◆ Data ◆

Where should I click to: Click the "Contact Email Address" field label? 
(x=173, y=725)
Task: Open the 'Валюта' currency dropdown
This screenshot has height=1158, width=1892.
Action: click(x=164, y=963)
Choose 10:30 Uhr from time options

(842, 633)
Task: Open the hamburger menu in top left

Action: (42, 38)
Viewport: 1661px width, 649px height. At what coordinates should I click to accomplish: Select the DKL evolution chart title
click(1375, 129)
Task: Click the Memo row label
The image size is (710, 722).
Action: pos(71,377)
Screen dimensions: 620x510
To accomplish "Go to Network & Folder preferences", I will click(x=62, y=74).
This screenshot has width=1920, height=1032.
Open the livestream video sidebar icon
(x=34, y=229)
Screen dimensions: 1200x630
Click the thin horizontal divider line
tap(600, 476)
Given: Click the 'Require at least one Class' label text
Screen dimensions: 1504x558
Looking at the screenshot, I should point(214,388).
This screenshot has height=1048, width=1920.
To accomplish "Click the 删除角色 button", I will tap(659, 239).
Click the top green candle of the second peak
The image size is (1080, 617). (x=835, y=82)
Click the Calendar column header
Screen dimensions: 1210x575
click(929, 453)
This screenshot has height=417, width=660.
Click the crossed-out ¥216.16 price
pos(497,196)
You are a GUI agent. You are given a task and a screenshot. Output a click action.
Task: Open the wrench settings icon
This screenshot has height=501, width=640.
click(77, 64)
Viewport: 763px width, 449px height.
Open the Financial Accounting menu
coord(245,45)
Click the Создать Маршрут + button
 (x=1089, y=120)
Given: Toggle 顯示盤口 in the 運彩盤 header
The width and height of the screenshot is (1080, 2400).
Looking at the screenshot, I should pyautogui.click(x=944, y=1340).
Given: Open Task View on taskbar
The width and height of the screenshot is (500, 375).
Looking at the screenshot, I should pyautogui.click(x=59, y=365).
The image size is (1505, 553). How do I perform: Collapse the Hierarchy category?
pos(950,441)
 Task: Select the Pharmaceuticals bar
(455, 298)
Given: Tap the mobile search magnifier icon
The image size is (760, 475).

◆ Task ◆
Determine how many lines in the listing above hold the word "will", and reply with that number only.

◆ Output below ◆
2